What the task requires
Examine the records and identify each line that includes the string "agent". Copy those lines.

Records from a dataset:
_ _ _ _ _

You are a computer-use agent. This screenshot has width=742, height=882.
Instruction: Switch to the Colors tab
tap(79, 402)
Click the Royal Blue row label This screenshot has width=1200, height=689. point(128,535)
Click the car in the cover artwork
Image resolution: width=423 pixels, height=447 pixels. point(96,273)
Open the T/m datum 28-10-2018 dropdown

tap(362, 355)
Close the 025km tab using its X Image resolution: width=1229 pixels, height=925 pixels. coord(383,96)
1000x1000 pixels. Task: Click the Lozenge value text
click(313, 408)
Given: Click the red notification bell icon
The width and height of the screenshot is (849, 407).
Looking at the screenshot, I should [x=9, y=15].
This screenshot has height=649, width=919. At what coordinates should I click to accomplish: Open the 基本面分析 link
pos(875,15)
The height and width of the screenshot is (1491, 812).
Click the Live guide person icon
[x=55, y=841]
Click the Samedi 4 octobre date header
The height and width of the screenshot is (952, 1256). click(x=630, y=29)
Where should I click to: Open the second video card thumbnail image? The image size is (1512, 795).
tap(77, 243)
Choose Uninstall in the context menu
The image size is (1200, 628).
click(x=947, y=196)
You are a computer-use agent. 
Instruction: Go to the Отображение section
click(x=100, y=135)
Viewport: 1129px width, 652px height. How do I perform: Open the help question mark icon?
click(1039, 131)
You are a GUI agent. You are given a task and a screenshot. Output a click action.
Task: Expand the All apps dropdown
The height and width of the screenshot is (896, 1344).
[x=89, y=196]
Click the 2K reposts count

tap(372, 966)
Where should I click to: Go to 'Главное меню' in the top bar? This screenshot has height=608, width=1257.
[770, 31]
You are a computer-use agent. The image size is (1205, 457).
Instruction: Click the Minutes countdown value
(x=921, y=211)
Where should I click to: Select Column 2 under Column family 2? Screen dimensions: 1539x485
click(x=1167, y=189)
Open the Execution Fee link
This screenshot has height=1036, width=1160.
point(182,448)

_ _ _ _ _

Written reply
You are a computer-use agent. This screenshot has width=742, height=882.
You are a computer-use agent. 
You are a GUI agent. You are given a task and a screenshot. Output a click action.
You are a computer-use agent. The image size is (1205, 457).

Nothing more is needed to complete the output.